To-do list:
a. Edit the entries from their first line through the line containing "Looking at the screenshot, I should (x=506, y=385).", replacing "team name" with "club name" and leaving everything else unchanged.
b. Pick up the discussion of hash functions after its final sentence and extend it.

Given passage:
┄┄┄┄┄┄

Suppose, you are given a String s = "eccc". f("eccc") = 4. So, if H[4] == "eccc", our answer will be true, otherwise it fill be false.
But how to avoid situations, when to elements has same HashValues? There are a lot of ways to it. One of this: each element in HashTable will contain a list of items. So, H[4] will contain all items, which HashValue equals to 4. And How to find concrete element? It's very easy: calculate fo this item HashValue and look to the list of items in HashTable[HashValue]. If one of this items equals to our searching element, answer is true, owherwise answer is false.
You take some data and deterministically, one-way calculate some fixed-length data from it that totally changes when you change the input a little bit.
a hash function applied to some data generates some new data.
it is always the same for the same data.
thats about it.
another constraint that is often put on it, which i think is not really true, is that the hash function requires that you cannot conclude to the original data from the hash.
for me this is an own category called cryptographic or one way hashing.

┄┄┄┄┄┄

Entries on where items appear:

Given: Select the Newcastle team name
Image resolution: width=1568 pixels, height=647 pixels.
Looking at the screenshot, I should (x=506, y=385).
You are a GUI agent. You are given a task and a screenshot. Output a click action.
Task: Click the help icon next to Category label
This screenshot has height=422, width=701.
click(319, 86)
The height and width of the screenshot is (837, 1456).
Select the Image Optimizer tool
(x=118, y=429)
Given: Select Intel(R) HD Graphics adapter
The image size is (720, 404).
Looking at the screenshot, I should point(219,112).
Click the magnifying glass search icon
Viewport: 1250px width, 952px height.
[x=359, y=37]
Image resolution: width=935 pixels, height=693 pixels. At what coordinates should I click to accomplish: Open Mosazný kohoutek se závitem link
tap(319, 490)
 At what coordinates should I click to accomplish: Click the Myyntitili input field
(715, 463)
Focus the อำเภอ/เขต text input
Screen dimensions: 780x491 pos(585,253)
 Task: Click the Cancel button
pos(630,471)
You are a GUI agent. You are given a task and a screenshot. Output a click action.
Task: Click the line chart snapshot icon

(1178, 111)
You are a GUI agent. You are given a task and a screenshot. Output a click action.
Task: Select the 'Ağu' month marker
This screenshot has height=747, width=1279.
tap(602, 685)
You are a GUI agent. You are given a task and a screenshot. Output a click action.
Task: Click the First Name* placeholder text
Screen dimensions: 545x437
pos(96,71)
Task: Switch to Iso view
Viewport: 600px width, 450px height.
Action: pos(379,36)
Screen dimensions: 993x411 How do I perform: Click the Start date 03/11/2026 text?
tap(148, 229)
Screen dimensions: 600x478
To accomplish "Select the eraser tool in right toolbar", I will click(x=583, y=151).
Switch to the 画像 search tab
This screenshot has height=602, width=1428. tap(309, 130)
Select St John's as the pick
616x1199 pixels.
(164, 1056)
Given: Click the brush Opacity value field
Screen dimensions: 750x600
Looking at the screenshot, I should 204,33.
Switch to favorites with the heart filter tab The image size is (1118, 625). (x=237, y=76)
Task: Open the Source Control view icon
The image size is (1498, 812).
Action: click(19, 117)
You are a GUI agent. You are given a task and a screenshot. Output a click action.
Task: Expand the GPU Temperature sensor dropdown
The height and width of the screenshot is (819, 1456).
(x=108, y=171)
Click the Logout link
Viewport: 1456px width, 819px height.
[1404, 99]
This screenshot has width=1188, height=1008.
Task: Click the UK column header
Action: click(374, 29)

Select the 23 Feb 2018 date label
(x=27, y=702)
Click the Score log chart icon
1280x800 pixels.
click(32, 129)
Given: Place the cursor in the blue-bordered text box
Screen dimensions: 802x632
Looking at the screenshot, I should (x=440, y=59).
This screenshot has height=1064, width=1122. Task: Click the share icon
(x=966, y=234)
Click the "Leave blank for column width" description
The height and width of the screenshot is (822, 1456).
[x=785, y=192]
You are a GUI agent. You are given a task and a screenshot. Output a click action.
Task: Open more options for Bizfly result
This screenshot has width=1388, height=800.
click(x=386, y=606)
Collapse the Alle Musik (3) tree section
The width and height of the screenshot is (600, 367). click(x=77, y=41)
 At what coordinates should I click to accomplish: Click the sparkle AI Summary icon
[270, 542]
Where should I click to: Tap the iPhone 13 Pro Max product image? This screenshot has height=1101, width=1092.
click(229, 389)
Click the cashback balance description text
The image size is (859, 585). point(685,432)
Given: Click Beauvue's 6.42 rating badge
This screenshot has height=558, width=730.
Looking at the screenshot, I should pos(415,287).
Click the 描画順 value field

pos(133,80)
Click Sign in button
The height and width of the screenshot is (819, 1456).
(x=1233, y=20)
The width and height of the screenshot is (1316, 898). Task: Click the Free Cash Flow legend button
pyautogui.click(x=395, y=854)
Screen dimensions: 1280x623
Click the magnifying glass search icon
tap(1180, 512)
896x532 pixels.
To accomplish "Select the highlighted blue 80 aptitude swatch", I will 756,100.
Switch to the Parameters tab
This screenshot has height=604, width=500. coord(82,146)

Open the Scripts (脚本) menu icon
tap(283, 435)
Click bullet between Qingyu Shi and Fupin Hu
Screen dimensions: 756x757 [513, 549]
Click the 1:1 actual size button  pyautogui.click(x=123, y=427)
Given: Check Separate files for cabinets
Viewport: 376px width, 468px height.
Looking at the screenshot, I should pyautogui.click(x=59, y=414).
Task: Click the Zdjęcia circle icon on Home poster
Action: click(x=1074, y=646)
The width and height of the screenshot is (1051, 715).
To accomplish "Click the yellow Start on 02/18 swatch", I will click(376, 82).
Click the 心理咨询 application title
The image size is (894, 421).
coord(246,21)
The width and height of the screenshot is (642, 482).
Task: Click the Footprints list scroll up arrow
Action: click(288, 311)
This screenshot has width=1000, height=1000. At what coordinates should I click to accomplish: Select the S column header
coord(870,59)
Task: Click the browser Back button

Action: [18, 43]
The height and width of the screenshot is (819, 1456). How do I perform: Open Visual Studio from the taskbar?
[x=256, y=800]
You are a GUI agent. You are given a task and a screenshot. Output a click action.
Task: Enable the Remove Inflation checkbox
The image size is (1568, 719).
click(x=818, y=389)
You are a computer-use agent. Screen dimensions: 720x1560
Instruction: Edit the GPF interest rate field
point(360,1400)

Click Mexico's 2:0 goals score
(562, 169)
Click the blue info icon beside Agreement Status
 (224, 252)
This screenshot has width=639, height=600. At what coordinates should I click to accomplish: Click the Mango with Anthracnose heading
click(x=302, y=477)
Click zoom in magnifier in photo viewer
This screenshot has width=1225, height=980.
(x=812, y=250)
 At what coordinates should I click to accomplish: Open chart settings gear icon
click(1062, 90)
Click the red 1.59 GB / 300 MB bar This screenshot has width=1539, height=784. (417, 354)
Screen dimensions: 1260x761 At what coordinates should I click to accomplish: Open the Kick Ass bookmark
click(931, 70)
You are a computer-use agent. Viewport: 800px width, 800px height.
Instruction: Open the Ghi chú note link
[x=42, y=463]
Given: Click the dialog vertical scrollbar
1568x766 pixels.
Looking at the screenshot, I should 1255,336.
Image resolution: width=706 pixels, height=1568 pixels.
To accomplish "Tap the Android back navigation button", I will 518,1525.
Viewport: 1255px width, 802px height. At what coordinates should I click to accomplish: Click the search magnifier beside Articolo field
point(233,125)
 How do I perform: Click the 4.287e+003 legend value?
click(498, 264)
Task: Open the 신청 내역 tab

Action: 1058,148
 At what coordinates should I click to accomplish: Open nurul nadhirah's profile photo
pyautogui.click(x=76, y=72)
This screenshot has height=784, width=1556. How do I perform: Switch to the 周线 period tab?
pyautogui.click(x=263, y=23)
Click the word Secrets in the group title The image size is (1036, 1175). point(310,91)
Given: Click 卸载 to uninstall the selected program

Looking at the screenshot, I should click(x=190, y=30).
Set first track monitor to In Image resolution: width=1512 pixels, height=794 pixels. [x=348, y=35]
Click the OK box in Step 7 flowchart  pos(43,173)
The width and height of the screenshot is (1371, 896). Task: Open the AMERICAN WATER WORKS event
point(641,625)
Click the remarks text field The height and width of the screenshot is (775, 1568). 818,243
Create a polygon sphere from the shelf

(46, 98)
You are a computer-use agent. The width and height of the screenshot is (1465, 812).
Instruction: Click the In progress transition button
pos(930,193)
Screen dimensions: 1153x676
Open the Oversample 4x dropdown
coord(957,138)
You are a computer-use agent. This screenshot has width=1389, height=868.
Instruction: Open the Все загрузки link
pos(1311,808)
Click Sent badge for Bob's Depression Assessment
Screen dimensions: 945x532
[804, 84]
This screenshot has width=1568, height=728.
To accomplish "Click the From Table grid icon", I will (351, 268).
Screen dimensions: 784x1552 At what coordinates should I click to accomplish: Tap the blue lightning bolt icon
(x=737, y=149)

┄┄┄┄┄┄

Outputs in order:
a.
Given: Select the Newcastle club name
Image resolution: width=1568 pixels, height=647 pixels.
Looking at the screenshot, I should (x=506, y=385).

b.
there are a lot of demands on certain kinds of hash f unctions
for example that the hash is always the same length.
or that hashes are distributet randomly for any given sequence of input data.
the only important point is that its deterministic (always the same hash for the same data).
so you can use it for eample verify data integrity, validate passwords, etc.
read all about it here
http://en.wikipedia.org/wiki/Hash_function
You should read the wikipedia article first. Then come with questions on the topics you don't understand.
To put it short, quoting the article, to hash means:
to chop and mix
That is, given a value, you get another (usually) shorter value from it (chop), but that obtained value should change even if a small part of the original value changes (mix).
Lets take x % 9 as an example hashing function.
345 % 9 = 3
355 % 9 = 4
344 % 9 = 2
2345 % 9 = 5
You can see that this hashing method takes into account all parts of the input and changes if any of the digits change. That makes it a good hashing function.
On the other hand if we would take x%10. We would get
345 % 10 = 5
355 % 10 = 5
344 % 10 = 4
2345 % 10 = 5
As you can see most of the hashed values are 5. This tells us that x%10 is a worse hashing function than x%9.
Note that x%10 is still a hashing function. The identity function could be considered a hash function as well.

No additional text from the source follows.